Mi sembra di potere dire che San Bernardino Realino è un esempio di come non esista contrapposizione tra fede e impegno politico, sociale ed economico. La fede, se vissuta in maniera retta e coerente, è in grado di apportare alla società in cui si vive una visione completa sull’uomo, sulla sua dignità e sul destino eterno per il quale è stato creato. Inoltre, il vero amore per Dio porta ad assolvere con fedeltà i propri doveri di cittadini: pagare le giuste tasse, votare secondo coscienza, cercare il bene comune… Il Concilio Vaticano II insegna che la comunità politica e la Chiesa, anche se a titolo diverso, sono a servizio della vocazione personale e sociale degli stessi uomini.

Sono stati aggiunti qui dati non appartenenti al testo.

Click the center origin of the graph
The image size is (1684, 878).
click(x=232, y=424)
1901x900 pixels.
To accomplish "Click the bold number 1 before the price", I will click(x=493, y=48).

Oso provare a dire quali valori proporrebbe San Bernardino Realino se vivesse oggi. Sicuramente sarebbe felice per le tante trasformazioni positive che avvengono sotto ai nostri occhi. Tuttavia, penso che ricorderebbe anche che una società, per essere veramente libera, deve favorire i valori che garantiscano il bene supremo di tutto l’uomo perché non ogni cambiamento serve per la costruzione di un mondo più umano e più giusto. Ai politici qui presenti e a tutte le persone impegnate nella vita politica vorrei augurare di non risparmiare forze nell’edificare una società che circondi di particolare cura la famiglia, la vita umana, l’educazione della giovane generazione, che rispetti il diritto al lavoro, che veda gli essenziali problemi delle nostre comunità e che siano sensibili ai bisogni dell’uomo concreto, specialmente di quello povero e debole. Ci aiuti l’intercessione di San Bernardino.